Con todo, decidió emprender una colosal batalla legal contra el Ejército y el Ministerio de Defensa; no por él, sino por todos sus compañeros. “Decidí dar un paso al frente e ir solo contra el Ministerio de Defensa para que se hiciera justicia. Ya había dado la cara y me habían jodido la vida, e iba a seguir hasta el final para que esto ayude a alguien. Hay gente que me dice que lo hago por una pensión… ¿De qué me sirve una pensión ahora, si he perdido los últimos 20 años de mi vida?”, lamenta.

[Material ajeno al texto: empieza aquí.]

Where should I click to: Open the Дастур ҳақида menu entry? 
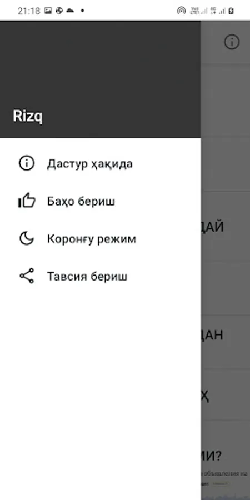pyautogui.click(x=101, y=163)
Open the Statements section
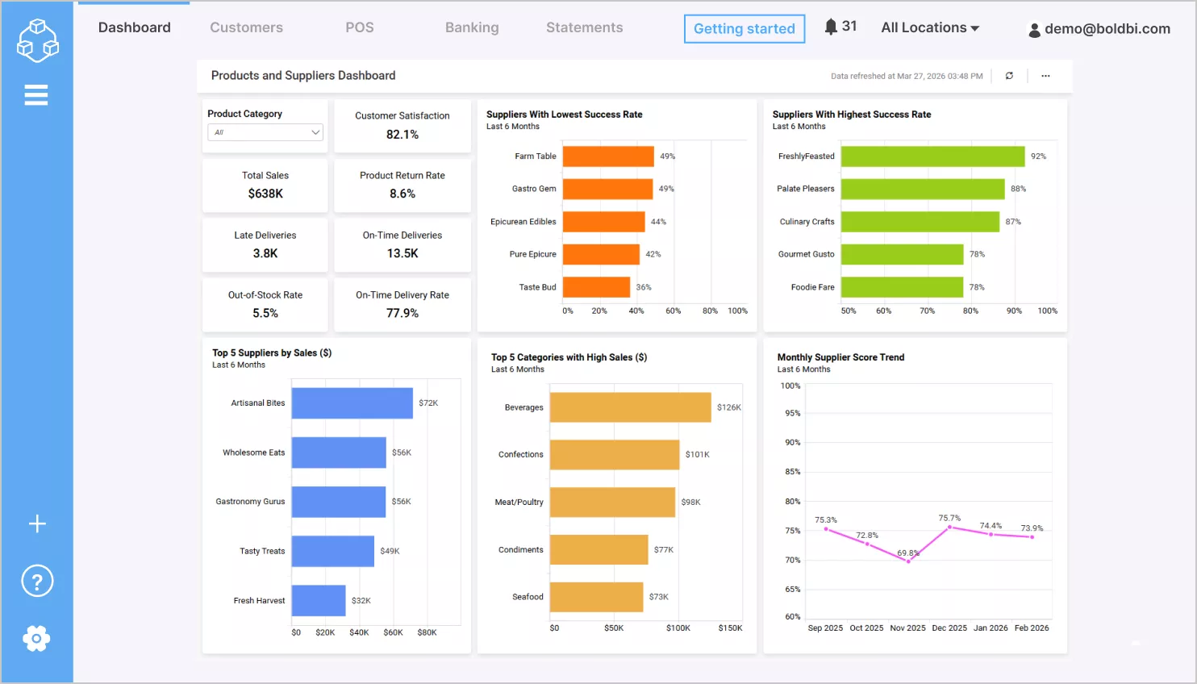Viewport: 1197px width, 684px height. [x=584, y=27]
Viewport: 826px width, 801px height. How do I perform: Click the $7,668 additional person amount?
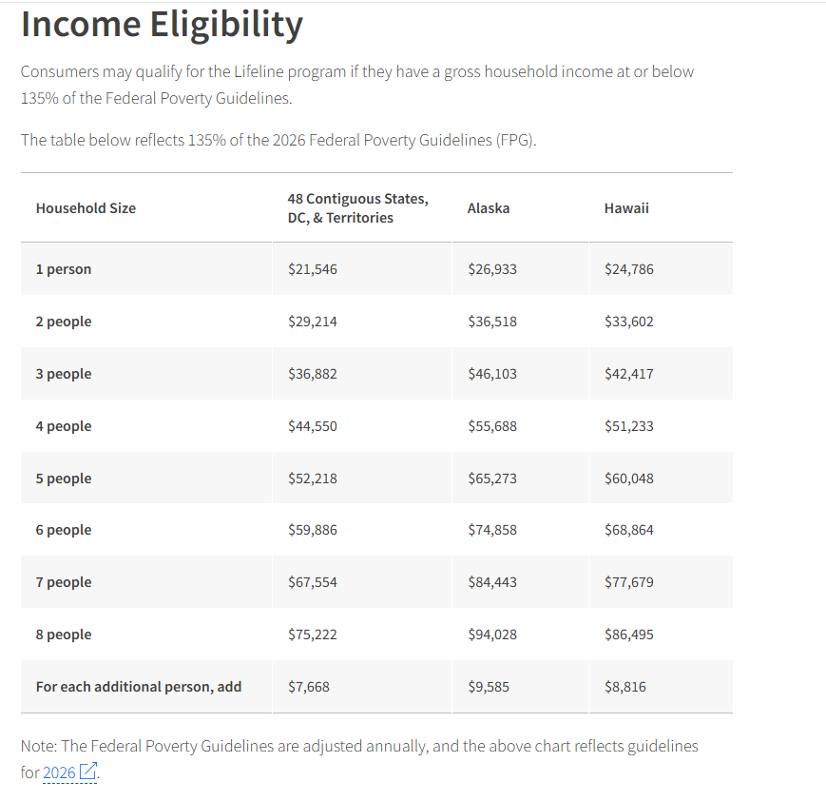[x=309, y=686]
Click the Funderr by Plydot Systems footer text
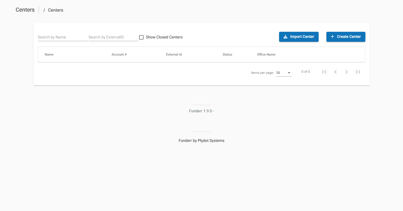Screen dimensions: 403x211 pos(201,140)
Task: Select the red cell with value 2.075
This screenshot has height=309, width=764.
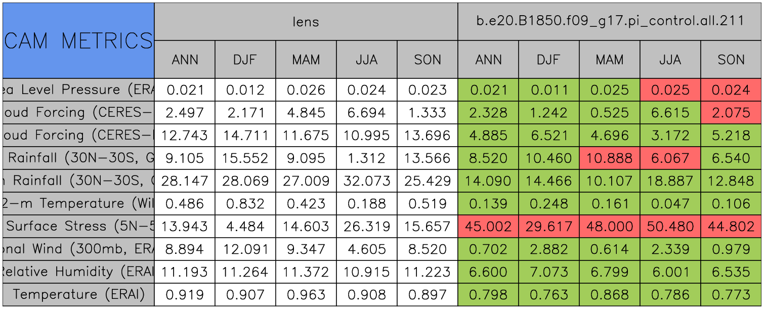Action: 731,113
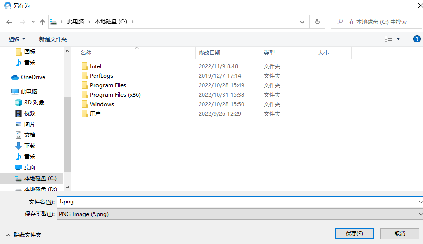This screenshot has height=244, width=423.
Task: Collapse with 隐藏文件夹 toggle
Action: [24, 235]
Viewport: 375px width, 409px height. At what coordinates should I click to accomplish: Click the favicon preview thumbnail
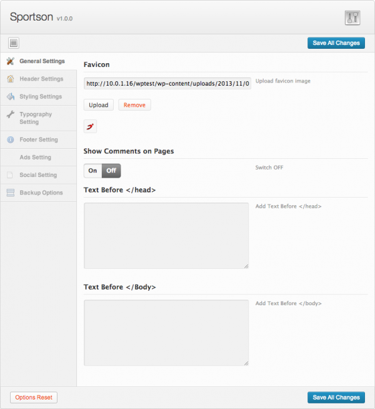click(91, 126)
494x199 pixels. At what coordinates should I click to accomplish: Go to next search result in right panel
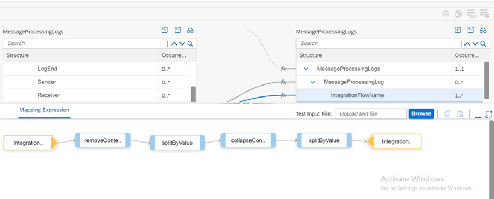click(x=475, y=44)
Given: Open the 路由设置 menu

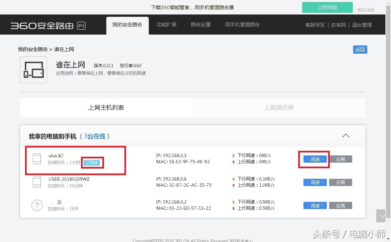Looking at the screenshot, I should click(200, 24).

En 2019, tras haber agotado casi todos sus recursos para que se hiciera justicia, su caso llegó a la ministra de Defensa, Margarita Robles, quien se comprometió a ayudarle. Aquel año, él y la ministra fueron al plató de ‘Chester’, donde conversaron sobre su caso con Risto Mejide.
“La ministra se portó muy bien conmigo, pero no podía arreglar las cosas a dedo. Necesitaba que la Seguridad Social reconociera mi enfermedad”, apunta.
Nandy había llegado al máximo escaparate posible para exponer su problemática, que durante años había permanecido en la sombra. Pero su victoria tuvo, a la vez, un coste muy elevado.
“Con mi estado de salud, ir a un plató de televisión con Risto Meijde, me costó mucho. Las piernas me bailaban flamenco. Aquel programa me abrió muchísimas puertas. La ministra se comprometió a estudiar mi caso, una vez se reconociera legalmente mi enfermedad. Pero al volver a casa, a los pocos días de haber estado en el programa, pedí la baja otra vez. Tuve una recaída”, explica Nandy.
La ansiedad de Nandy se disparó. Se encerró ocho meses en casa y redobló su medicación: un cóctel de alprazolam, trankimazin, tranxilium y orfidal que le hizo engordar hasta 91 kilos. A los pocos meses, la pandemia le dio la puntilla. En cuatro años, se ha gastado 5.000 euros en psicólogos y medicamentos. “Fui por lo privado porque no quería quedarme tirado otra vez”, dice.
La luz al final del túnel
Nandy se puso a hacer deporte y adelgazó 31 kilos. Redujo su medicación y volvió a conducir. Se volvió a comprar una moto, y reemprendió su batalla judicial. Su día a día consiste en trabajar en el campo por las mañanas y hacer deporte por las tardes. Se apega a esa rutina para mantenerse a flote.
Parte de este cambio de ánimo es la sentencia que dictó el pasado enero un juzgado a su favor. Tras 20 años de suplicio, el tribunal reconoció que Nandy tiene síndrome de estrés post-traumático crónico, trastorno de ansiedad y agorafobia, más una incapacidad del 53%.
Con esta sentencia en la mano, el siguiente paso es ir contra Defensa para que le restituyan la compensación que le corresponde, con carácter retroactivo. “Ahora sólo me hace falta encontrar un abogado que tenga cojones”, sentencia Nandy.